Given text:
--------------------

# Is Kingston RAM good?



## Indiana627 (Nov 18, 2005)

So I got some Best Buy gift cards and have wanted to double my Vista PC RAM from 2 to 4GB. Is Kingston RAM good? I've always boughten Dell certified RAM before. Or is there another brand at BB to get? Thanks.


----------



## Cholly (Mar 22, 2004)

Indiana627 said:


> So I got some Best Buy gift cards and have wanted to double my Vista PC RAM from 2 to 4GB. Is Kingston RAM good? I've always boughten Dell certified RAM before. Or is there another brand at BB to get? Thanks.


Kingston Value RAM is good -- make sure you check the requirements on your DEll: PC5300, PC4200, etc. Do you have any free slots, or will you have to replace all the memory? Other good memory brands carried by Best Buy: K-Byte, Corsair, PNY. Of all these brands, the only 2 GB modules they carry are by K-Byte. Best Buy has a memory center online, where you can get recommendations for memory for your computer. If you don't find what you need at BB, then check newegg.com or crucial.com for memory.


----------



## Indiana627 (Nov 18, 2005)

My PC has 2 free slots now that I want to put 1GB sticks into each. The speed is 800 MHz PC2-6400. Thanks for the feedback on those brands.


----------



## P Smith (Jul 25, 2002)

You must provide the Dell PC model number, because the RAM DDR2 PC2-6400 could be overkill for your model or will not work at all.


----------



## Indiana627 (Nov 18, 2005)

That's the RAM speced out on Dell's site for my Inspiron 530.


----------



## Stewart Vernon (Jan 7, 2005)

If you know who to ask (I don't in this case) you might find that Dell buys their RAM from Kingston and sells under the Dell name. I do not know this, but I do know that Kingston does make RAM for other companies. At one time they were the supplier for IBM, for instance... so whether you bought from IBM or Kingston you got the same product.


----------



## Cholly (Mar 22, 2004)

--------------------

Records provided:
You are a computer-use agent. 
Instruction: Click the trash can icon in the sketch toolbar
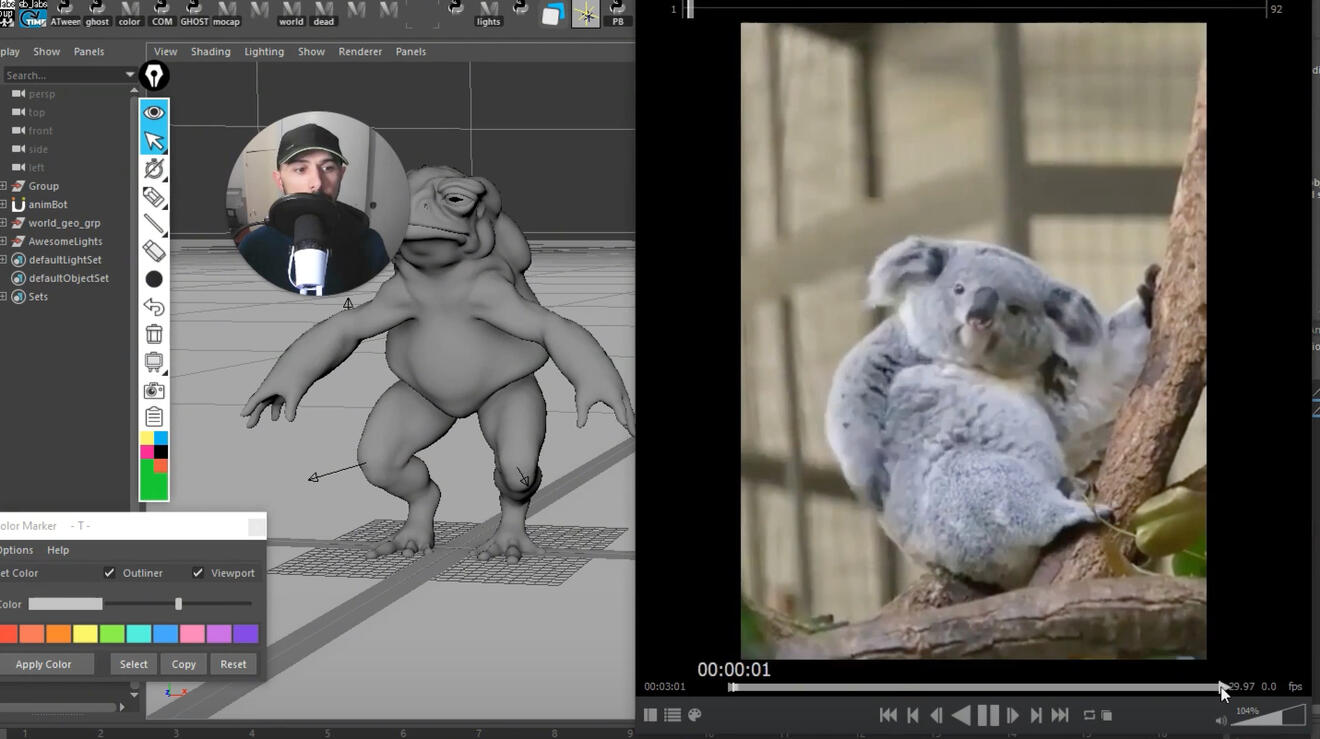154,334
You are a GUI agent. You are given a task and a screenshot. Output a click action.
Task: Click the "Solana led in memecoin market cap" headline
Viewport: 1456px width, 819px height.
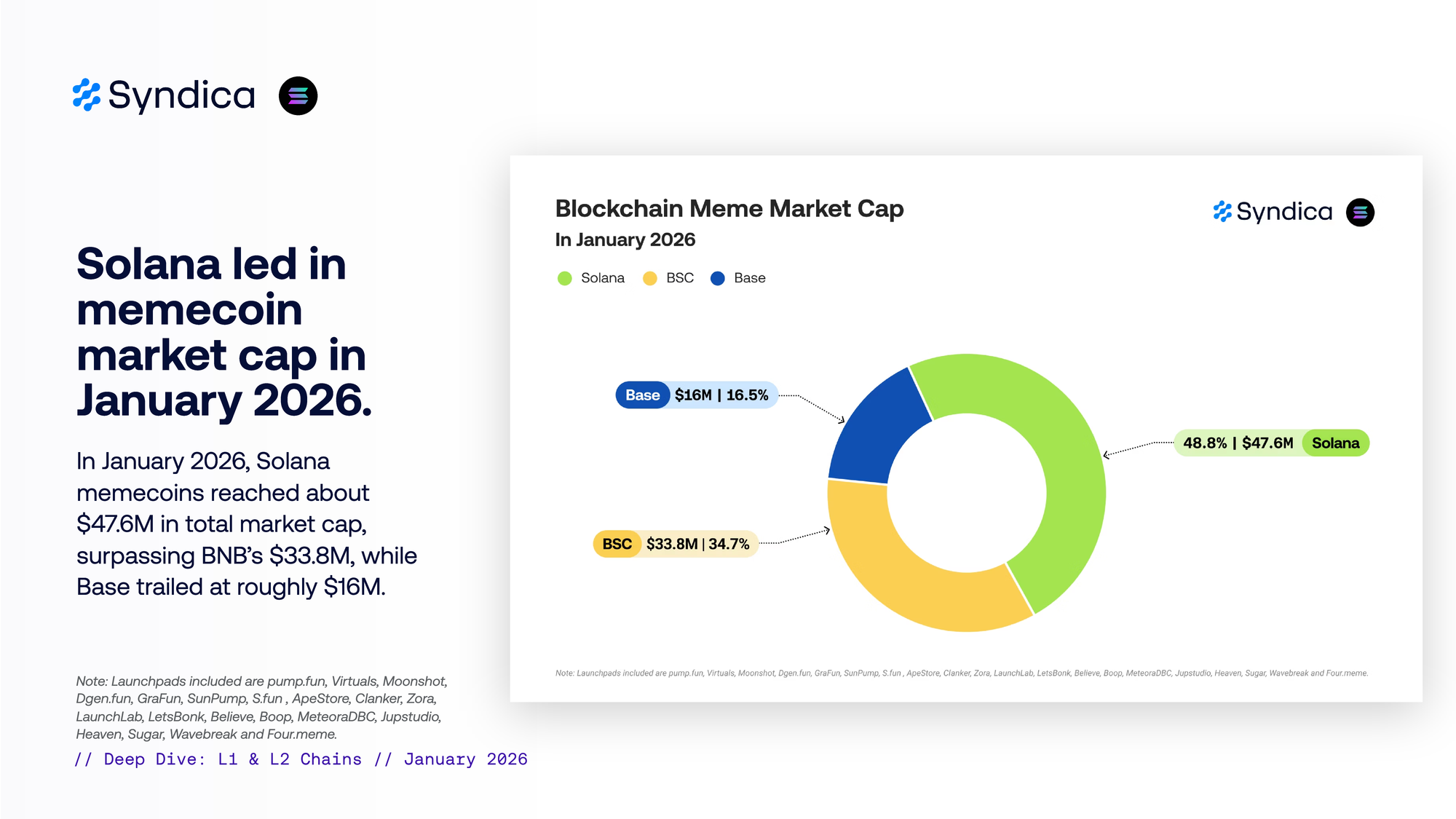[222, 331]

--------------------

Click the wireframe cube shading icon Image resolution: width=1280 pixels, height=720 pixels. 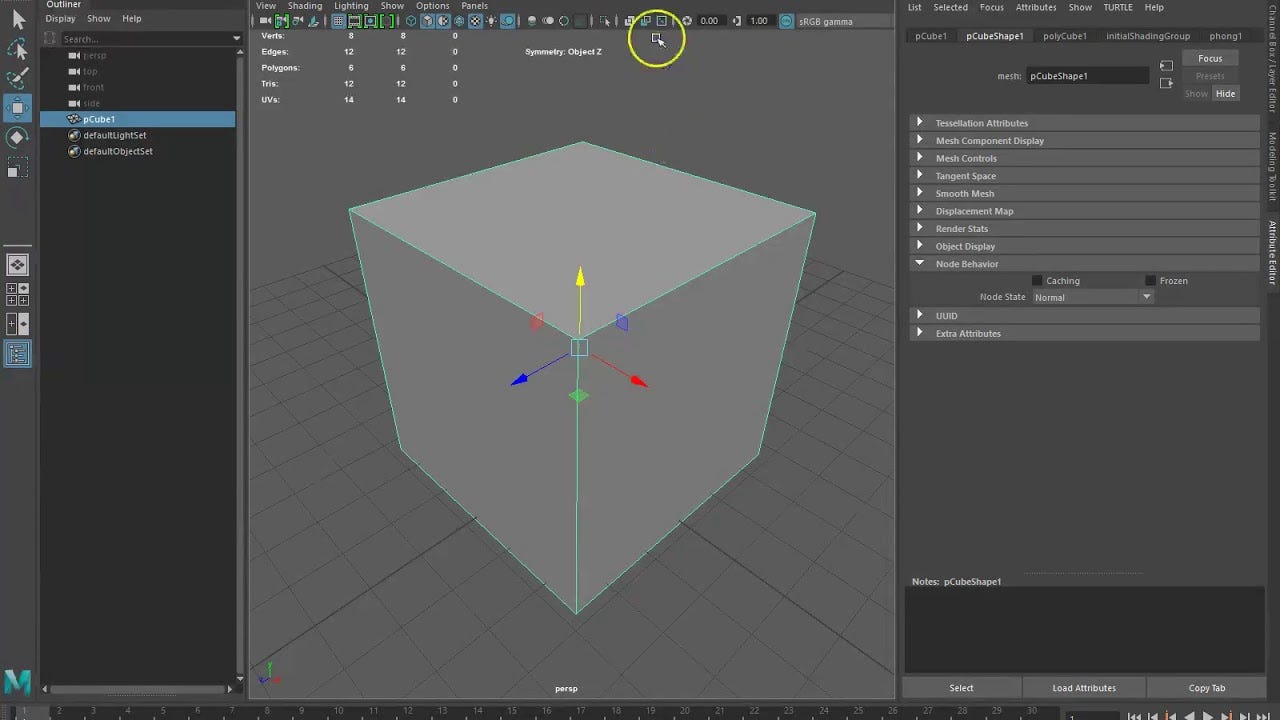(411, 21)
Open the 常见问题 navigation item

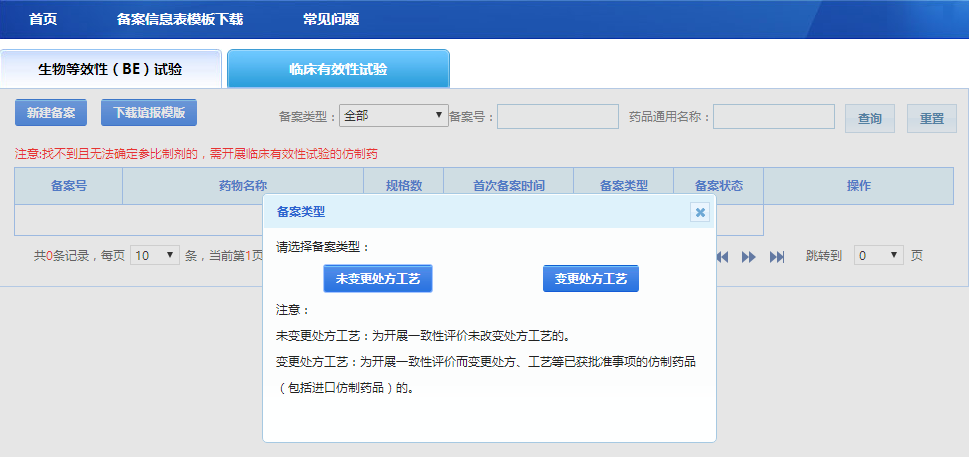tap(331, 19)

--------------------

Work task A:
Answer each question from the Kingston RAM thread.
(i) What Dell model does Indiana627 own?
(ii) According to Cholly, which brand makes the only 2 GB memory modules Best Buy carries?
(iii) For which company does Stewart Vernon say Kingston was at one time the supplier?
Work task B:
List every memory brand that Cholly's reply in the Kingston RAM thread calls good.
The records have no connection to the Kingston RAM thread.

Answer section A:
(i) An Inspiron 530
(ii) K-Byte
(iii) IBM

Answer section B:
Kingston (Value RAM), K-Byte, Corsair, PNY